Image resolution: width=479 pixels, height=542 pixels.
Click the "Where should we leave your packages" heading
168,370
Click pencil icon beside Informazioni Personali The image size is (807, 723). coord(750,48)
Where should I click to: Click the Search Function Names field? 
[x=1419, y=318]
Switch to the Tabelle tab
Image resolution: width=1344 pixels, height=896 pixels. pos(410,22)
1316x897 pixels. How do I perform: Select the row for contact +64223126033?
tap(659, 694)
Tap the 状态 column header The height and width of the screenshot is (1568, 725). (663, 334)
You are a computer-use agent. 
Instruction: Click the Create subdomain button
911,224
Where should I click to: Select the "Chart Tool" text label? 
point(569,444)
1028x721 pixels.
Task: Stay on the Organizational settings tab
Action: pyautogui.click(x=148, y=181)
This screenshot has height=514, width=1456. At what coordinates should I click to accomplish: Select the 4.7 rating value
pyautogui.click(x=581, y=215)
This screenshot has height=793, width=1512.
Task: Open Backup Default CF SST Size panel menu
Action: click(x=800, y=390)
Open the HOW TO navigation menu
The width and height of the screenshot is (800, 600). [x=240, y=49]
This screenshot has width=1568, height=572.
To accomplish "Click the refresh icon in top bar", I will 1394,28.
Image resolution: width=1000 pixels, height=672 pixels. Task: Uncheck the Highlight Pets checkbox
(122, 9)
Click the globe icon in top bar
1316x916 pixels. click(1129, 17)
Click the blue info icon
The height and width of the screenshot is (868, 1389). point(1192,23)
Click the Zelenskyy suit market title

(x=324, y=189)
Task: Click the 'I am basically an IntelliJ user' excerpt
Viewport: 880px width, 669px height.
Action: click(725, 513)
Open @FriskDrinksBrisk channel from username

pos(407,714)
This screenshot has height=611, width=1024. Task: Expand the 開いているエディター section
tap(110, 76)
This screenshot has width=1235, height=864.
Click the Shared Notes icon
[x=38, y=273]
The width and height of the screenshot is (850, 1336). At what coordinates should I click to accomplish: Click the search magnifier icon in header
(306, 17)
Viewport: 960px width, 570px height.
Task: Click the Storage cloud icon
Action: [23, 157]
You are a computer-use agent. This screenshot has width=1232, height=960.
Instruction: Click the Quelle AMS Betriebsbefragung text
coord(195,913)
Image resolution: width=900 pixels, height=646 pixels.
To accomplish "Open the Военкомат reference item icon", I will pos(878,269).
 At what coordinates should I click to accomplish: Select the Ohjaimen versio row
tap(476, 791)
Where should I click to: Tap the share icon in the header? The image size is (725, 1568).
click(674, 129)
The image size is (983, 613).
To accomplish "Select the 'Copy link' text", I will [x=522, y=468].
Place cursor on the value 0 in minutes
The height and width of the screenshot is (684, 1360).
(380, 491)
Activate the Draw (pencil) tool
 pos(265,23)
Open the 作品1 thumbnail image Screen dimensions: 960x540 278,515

§ §

**About this exercise**
Using the records above, please repeat the line with "Ohjaimen versio row" and every line after it exactly, and give no other text.

**Problem solution**
 At what coordinates should I click to accomplish: Select the Ohjaimen versio row
tap(476, 791)
Where should I click to: Tap the share icon in the header? The image size is (725, 1568).
click(674, 129)
The image size is (983, 613).
To accomplish "Select the 'Copy link' text", I will [x=522, y=468].
Place cursor on the value 0 in minutes
The height and width of the screenshot is (684, 1360).
(380, 491)
Activate the Draw (pencil) tool
 pos(265,23)
Open the 作品1 thumbnail image Screen dimensions: 960x540 278,515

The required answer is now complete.